*** PROVIDED INFORMATION Section Begins ***
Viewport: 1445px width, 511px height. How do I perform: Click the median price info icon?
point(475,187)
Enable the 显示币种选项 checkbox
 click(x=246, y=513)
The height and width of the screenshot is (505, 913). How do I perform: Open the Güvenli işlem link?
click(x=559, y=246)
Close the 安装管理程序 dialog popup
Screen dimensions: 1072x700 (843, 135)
*** PROVIDED INFORMATION Section Ends ***
*** PROVIDED INFORMATION Section Begins ***
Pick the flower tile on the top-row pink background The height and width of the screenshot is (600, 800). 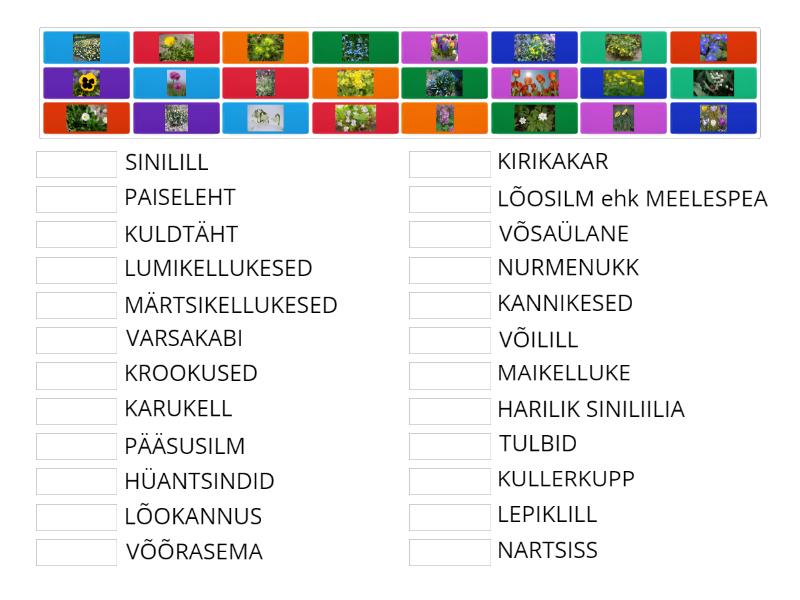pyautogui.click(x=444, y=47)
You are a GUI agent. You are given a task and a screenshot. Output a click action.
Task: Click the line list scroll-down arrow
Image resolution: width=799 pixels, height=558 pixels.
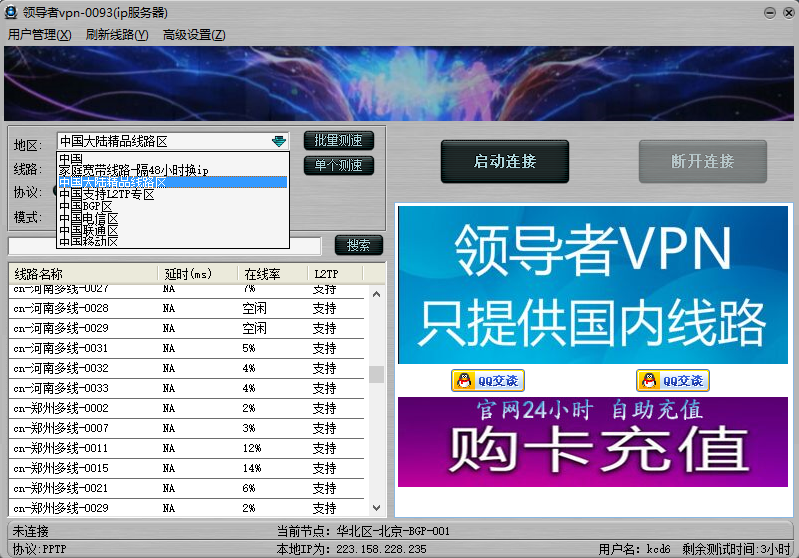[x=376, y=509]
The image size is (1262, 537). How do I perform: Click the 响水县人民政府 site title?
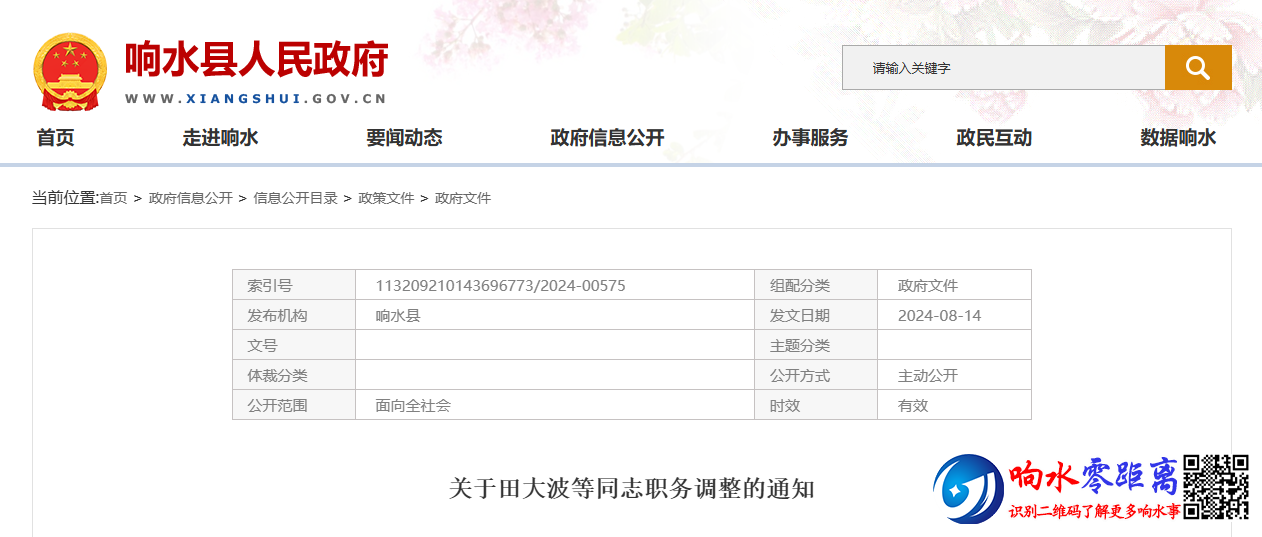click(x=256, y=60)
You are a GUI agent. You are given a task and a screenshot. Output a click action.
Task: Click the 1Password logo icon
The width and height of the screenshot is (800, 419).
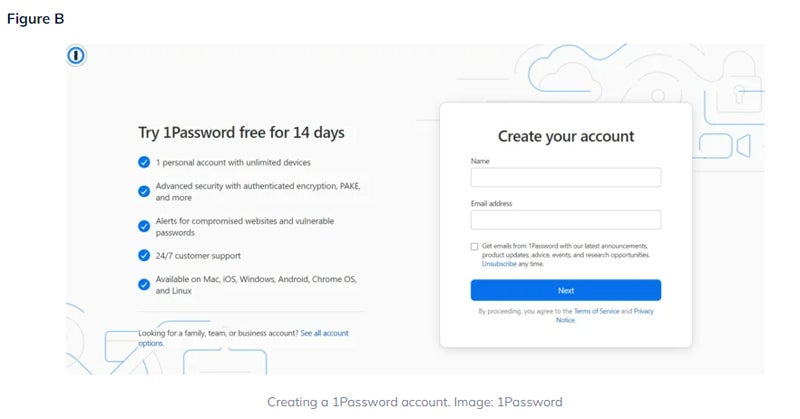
*** PROVIDED INFORMATION Section Ends ***
*** PROVIDED INFORMATION Section Begins ***
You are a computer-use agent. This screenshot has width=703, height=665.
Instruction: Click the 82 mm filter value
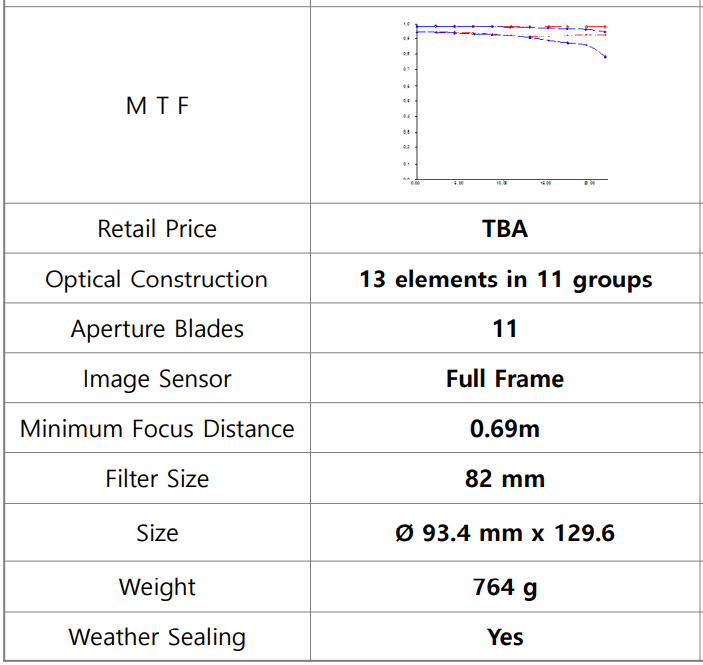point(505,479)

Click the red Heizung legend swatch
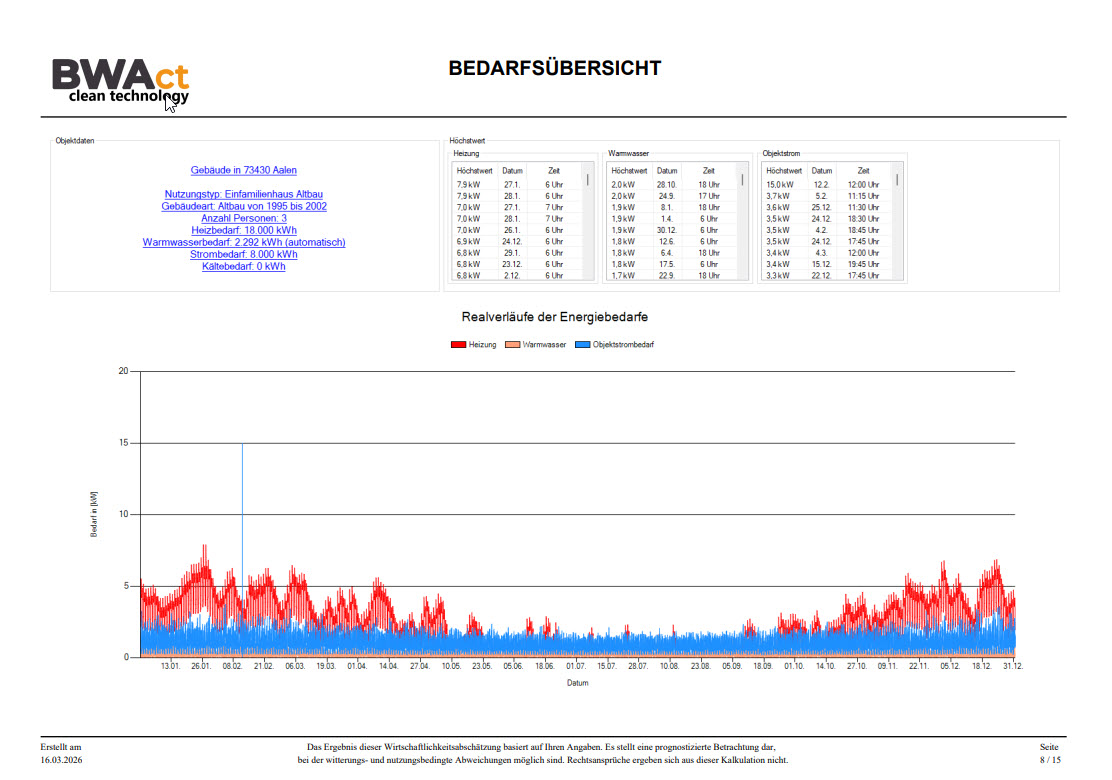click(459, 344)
*** PROVIDED INFORMATION Section Ends ***
#### TRY IT
Reproduce word for word the material above, starting with the line that has "Task: Click the 1Password logo icon" and stopping after the line that has "The width and".

#### ANSWER TO THIS EXERCISE
Task: Click the 1Password logo icon
The width and height of the screenshot is (800, 419).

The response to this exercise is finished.